2020-12-05

12/14週及び今後のダウ平均予想(12/5)

昨夜の注目点であった米11月雇用統計は、非農業部門雇用者数が市場予想を大きく下回ったものの、失業率が低下したことなどから売り急ぐ向きはなく、ダウ平均は4日続伸の248ドル高・30,218ドルと心理的節目の30,000ドルを上回って引けた。

雇用者数が市場予想を下回ったことは、先のADP雇用統計により概ね織り込んでいたと見られ、直近の好需給に基ずく買いが優ったと見ている。

ただ、ポリンジャーバンドでは+1σを上回ったものの依然として+1σの攻防の範囲であり、安心できるものではないと感じる。

また、ポリンジャーバンドの両端が収縮を始めている点に注目している。



月曜以降、価格が上昇を継続すれば+2σは再度上向きに転じると思われるが、もみ合いから下落に転じた場合はバンドの収縮が始まる可能性がある点に注意したい。

移動平均線では、5日線を明瞭に上回ってきているが、直近のもみ合い期間が長いため、売り圧力と買い圧力とが拮抗した状態と見られ、日替わりでの需給反転も想定される。


これらのことから、12/14週のダウ平均については、基本的には高値もみ合いながらもジリ高が続くと見ているが、きっかけ次第では上下どちらかに放れる可能性のある難しい局面と見ている。

なお、ダウ平均週足チャートでは、3月からの上昇トレンドが継続しているが、足元の高値はレンジ上限に近づいており、レンジブレイクならぱ上となるが、個人的にはレンジ継続の可能性が高いと見ており、レンジ下限の27,000ドル付近に向けた調整が相当と予想している。

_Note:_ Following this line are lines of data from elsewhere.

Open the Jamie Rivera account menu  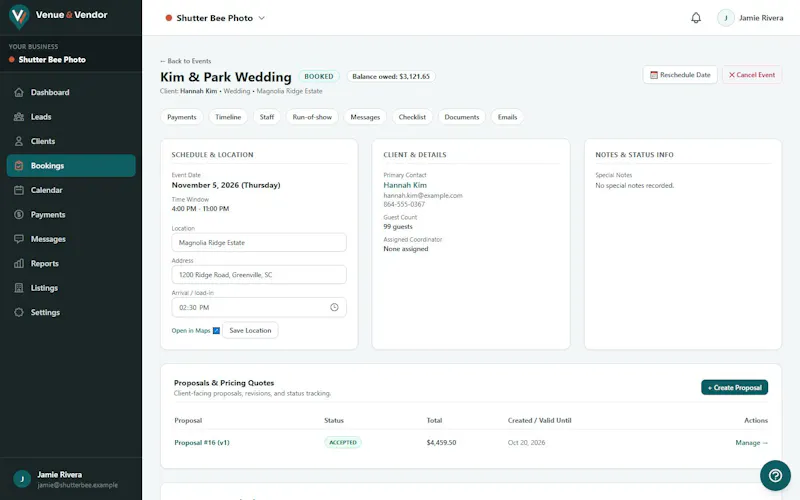point(750,18)
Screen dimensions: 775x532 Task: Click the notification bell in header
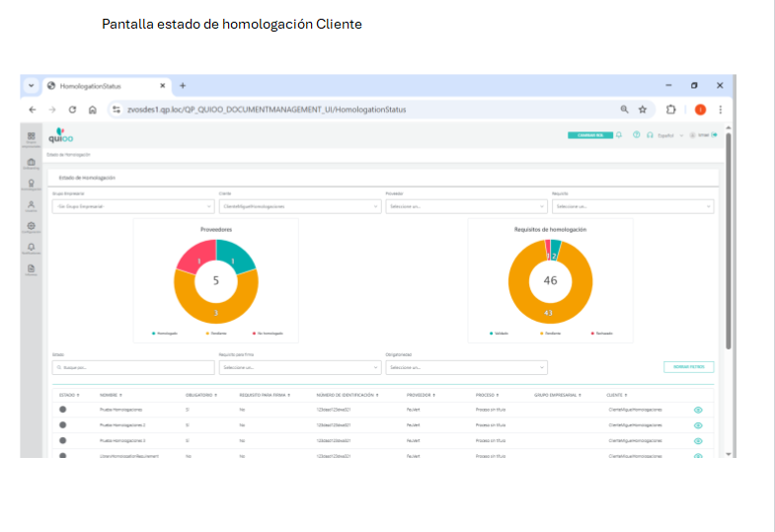pyautogui.click(x=619, y=135)
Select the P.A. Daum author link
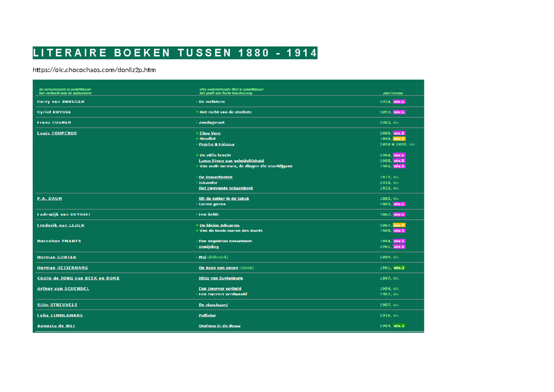Image resolution: width=554 pixels, height=392 pixels. click(49, 199)
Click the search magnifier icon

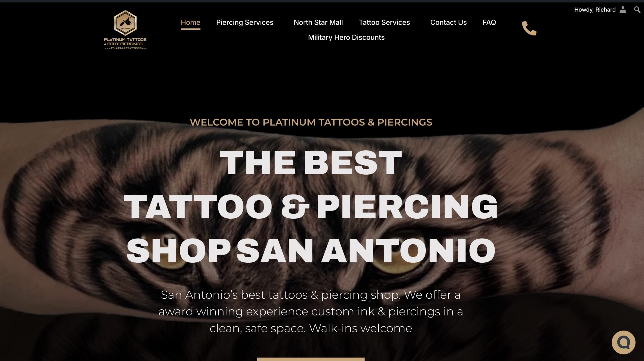click(x=637, y=10)
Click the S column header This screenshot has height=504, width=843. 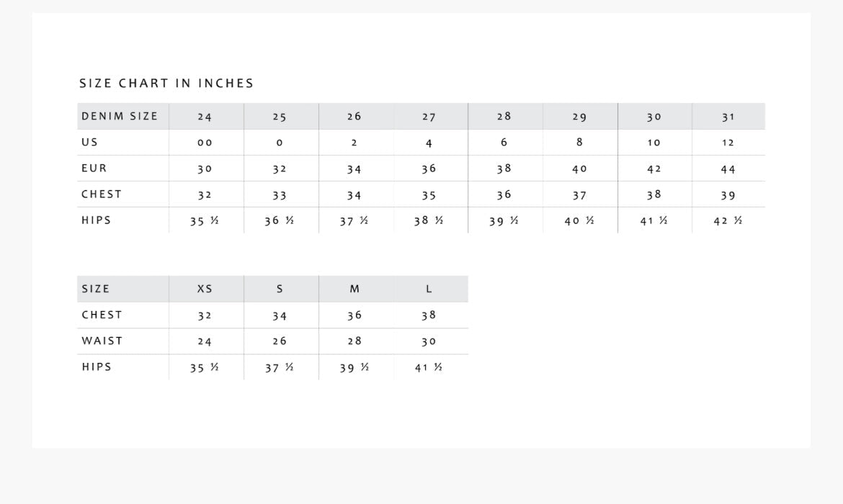click(280, 289)
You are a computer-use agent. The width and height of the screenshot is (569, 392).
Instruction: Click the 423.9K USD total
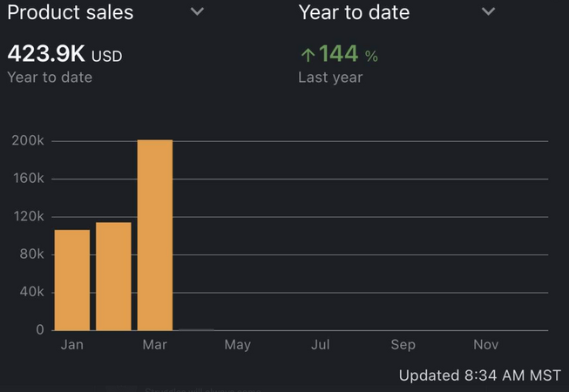(x=64, y=55)
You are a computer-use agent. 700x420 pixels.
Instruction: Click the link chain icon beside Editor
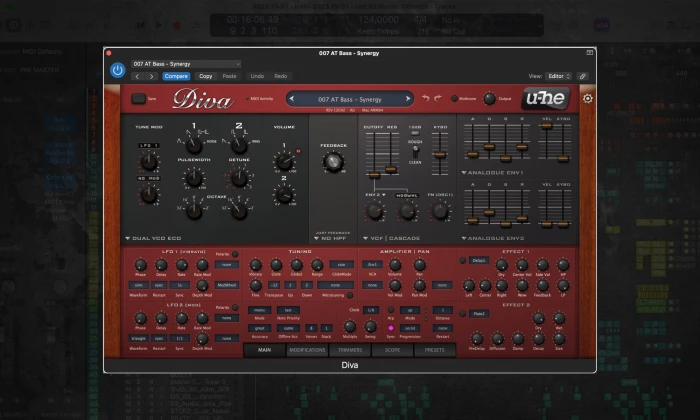pos(582,76)
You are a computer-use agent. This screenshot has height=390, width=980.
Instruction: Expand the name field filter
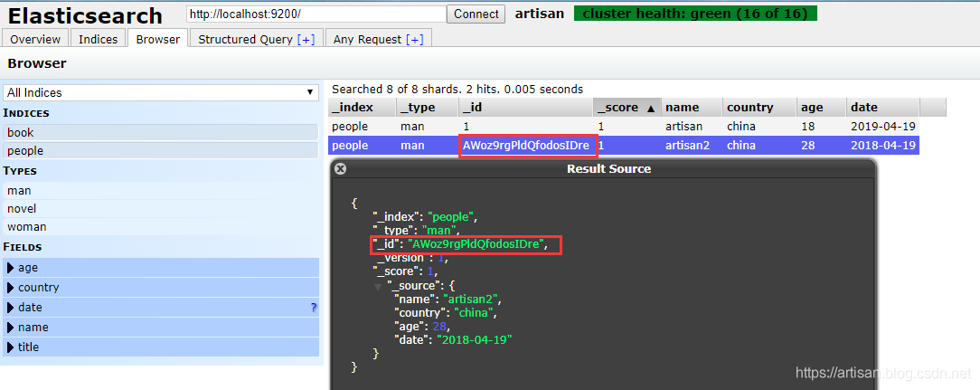pos(10,328)
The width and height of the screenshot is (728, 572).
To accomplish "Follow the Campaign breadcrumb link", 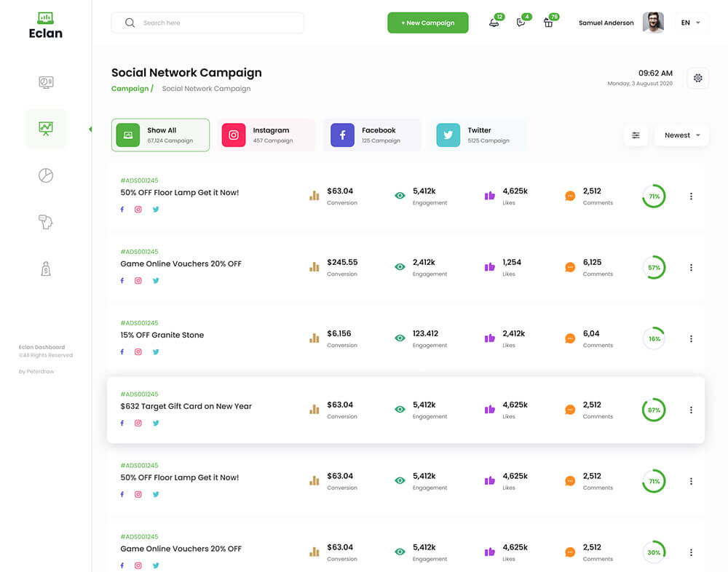I will click(130, 89).
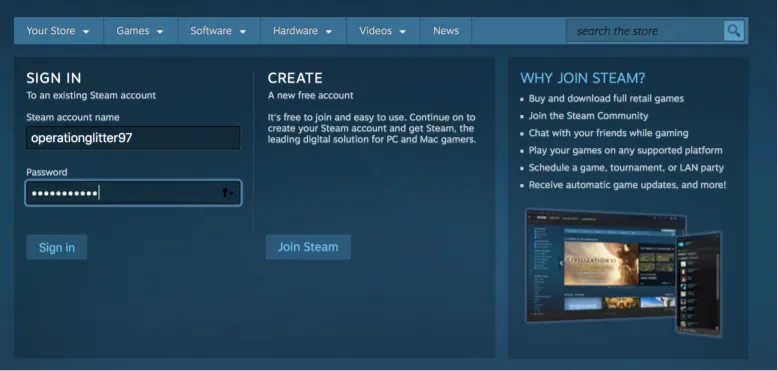
Task: Expand the Software menu arrow
Action: point(243,31)
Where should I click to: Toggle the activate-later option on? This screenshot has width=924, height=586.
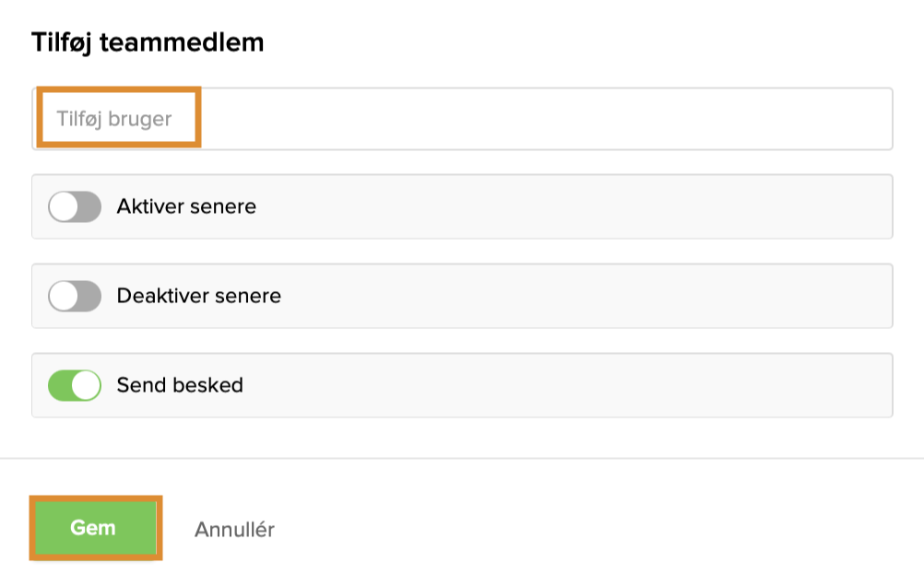(x=74, y=206)
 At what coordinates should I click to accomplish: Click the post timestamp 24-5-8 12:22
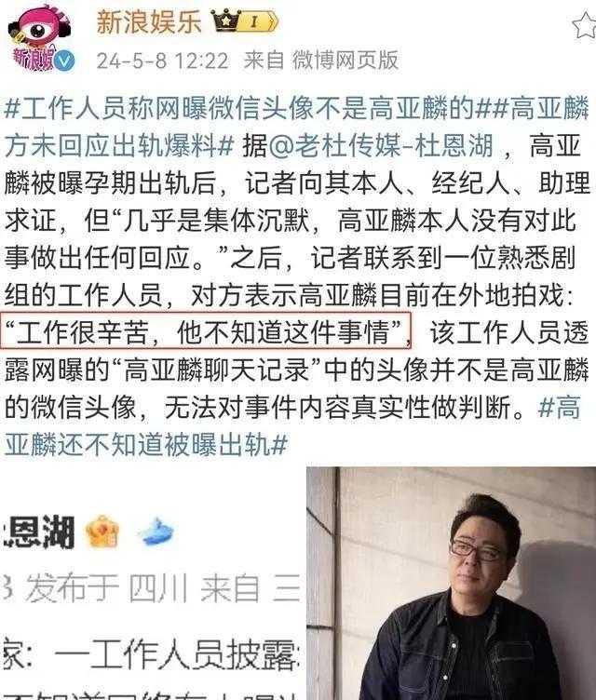click(x=163, y=61)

反落のタイミングが焦点となるが、通例であれば、目先は反落があっても、すかさず取り戻す持ち高調整の堅調な展開が続き、12/18の米国市場メジャーSQが転機となる可能性が高いと見ている。

ただし、引き続き大統領選出の不透明感やコロナウィルスによる経済活動の制限、地政学リスクの台頭などが懸念され、上述のとおりチャート的にも、上下どちらにも大きく動く可能性があるため、相場の急変に警戒すべき局面と予想している。